Al Vinitaly non solo vino ma, su iniziativa della Cia-Agricoltori Italiani, protagoniste d’eccezione le birre artigianali e agricole. Al tavolo dell’evento Leonardo Moscaritolo, di Melfi, produttore di orzo e rappresentante dei produttori cerealicoli Cia; Antonio Catalani, vicepresidente Assobirra e direttore della Malteria Agroalimentare Sud; Teo Musso, fondatore del Birrificio Baladin, che si approvvigiona dal nostro produttore e dalla Malteria di Melfi. Creando un circuito produttivo completo 100% italiano.
La biodiversità lucana – ha sottolineato Moscaritolo – registra un primato – forse quello meno noto – a una malteria indipendente attiva a Melfi da 35 anni che è una delle maggiori malterie d’Europa. Qui si parte dall’orzo, prima germogliato e poi essiccato. Ciò ha innescato la produzione di orzo per lo più proveniente dal sub appennino dauno e dalla Murgia barese mentre solo in Basilicata sono un migliaio gli ettari coltivati ad orzo. L’impianto lucano di Agroalimentare Sud riesce a stoccare ogni anno tra 40mila e 50mila tonnellate di orzo e produrre circa 40mila tonnellate di malto da birra, per un fatturato annuo che si aggira intorno ai 17 milioni di euro.
Nello stabilimento di San Nicola di Melfi – accanto alle farine arricchite in fibre solubili derivanti da lavorazioni particolari – l’orzo viene trasformato in malto da birra, apprezzato da multinazionali come la Heineken, Carlsberg e Peroni; sempre a Melfi sono coltivati a orzo anche i 130 ettari che conferiscono allo stabilimento in una delle birre (la Nazionale) del marchio cult, campione assoluto e antesignano delle artigianali con export in tutto il mondo, sono al 100% lucani il malto pils e l’orzo (qualità distico) utilizzati.
Per conquistare i palati stranieri e i gusti dei giovani, visto che il 60% dei millenial italiani è un conoscitore attento delle varie tipologie di birra, che considera un prodotto tipico quasi quanto il vino, la Cia ha deciso di portare al Vinitaly “le eccellenze delle birre artigianali del territorio italiano” organizzando una degustazione ad hoc con i buyer esteri dell’agenzia ICE.

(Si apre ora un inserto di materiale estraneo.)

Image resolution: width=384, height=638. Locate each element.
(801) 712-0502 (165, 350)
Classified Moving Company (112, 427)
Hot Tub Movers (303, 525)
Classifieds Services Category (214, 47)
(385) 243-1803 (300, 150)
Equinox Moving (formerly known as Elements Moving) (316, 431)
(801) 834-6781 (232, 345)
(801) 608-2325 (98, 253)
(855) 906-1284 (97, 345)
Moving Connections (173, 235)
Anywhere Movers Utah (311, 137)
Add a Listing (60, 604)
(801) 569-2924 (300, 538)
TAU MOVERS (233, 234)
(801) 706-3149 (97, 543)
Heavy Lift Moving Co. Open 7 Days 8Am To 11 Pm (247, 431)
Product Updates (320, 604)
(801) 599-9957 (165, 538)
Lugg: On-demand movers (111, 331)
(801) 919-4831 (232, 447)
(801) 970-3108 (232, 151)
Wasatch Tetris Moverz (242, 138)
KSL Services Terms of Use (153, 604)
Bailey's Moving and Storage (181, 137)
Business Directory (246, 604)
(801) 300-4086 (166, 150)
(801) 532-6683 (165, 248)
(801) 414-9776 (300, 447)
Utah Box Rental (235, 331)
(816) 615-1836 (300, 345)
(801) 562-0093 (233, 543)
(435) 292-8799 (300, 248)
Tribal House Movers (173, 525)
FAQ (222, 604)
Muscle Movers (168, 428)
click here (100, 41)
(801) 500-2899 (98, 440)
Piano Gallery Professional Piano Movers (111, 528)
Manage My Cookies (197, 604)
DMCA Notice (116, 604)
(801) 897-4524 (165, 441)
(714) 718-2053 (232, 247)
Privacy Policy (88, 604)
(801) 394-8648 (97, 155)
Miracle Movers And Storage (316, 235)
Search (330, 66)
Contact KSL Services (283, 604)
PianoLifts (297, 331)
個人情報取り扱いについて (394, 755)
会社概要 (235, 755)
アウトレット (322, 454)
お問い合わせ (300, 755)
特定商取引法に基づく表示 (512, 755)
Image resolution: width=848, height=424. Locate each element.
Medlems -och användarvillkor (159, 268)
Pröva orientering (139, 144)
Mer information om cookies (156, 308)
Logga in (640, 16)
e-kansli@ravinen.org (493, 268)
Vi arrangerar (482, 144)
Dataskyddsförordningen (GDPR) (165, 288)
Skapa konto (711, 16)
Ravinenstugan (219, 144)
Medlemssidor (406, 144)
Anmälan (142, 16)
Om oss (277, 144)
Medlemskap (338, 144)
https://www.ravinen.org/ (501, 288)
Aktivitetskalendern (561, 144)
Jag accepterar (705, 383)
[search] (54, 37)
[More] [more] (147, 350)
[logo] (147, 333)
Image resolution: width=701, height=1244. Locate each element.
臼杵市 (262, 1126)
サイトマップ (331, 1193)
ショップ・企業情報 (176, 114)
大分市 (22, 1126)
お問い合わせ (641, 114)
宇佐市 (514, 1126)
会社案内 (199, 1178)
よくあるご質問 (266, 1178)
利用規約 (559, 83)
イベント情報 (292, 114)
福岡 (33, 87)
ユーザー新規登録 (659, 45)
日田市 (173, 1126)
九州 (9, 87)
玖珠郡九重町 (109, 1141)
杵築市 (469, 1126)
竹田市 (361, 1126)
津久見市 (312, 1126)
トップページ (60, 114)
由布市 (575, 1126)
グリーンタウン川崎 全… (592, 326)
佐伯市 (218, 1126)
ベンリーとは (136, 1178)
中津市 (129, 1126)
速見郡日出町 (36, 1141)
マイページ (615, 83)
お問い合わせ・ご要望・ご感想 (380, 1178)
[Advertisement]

Attualmente nel nostro Paese si contano quasi mille microbirrifici artigianali, di cui il 20% circa biologico, che valgono il 3% del mercato nazionale, producendo in media 500 ettolitri l’anno e fatturando oltre 200 mila euro. In effetti un vero boom, ma se si guarda bene si tratta per lo più di micro-imprese, guidate da giovani, sottocapitalizzate e privi di cultura d’impresa. E solo in pochi casi hanno i mezzi per crescere; in cinque anni il numero dei birrifici è passato da 2 a 8, in Basilicata si è passati da 3 a 9, in Sicilia da 10 a 28.
Una nicchia di mercato, dunque, ma in continua evoluzione -osserva Cia-. La birra artigianale è anche entrata nel paniere Istat, che da sempre racconta l’evoluzione dei consumi delle famiglie italiane, a dimostrazione del suo successo crescente. Insomma, anche il mondo agricolo sta prestando attenzione alla birra che non è nella nostra tradizione ma contribuisce a creare sapori, ed economia.
L’evento è stato anche l’occasione di sottolineare gli investimenti della Cia su questo segmento come opportunità di sviluppo per i produttori, nell’ottica della multifunzionalità, incentivando la produzione di cereali dedicata e costruendo una filiera italiana della birra dal campo alla distribuzione.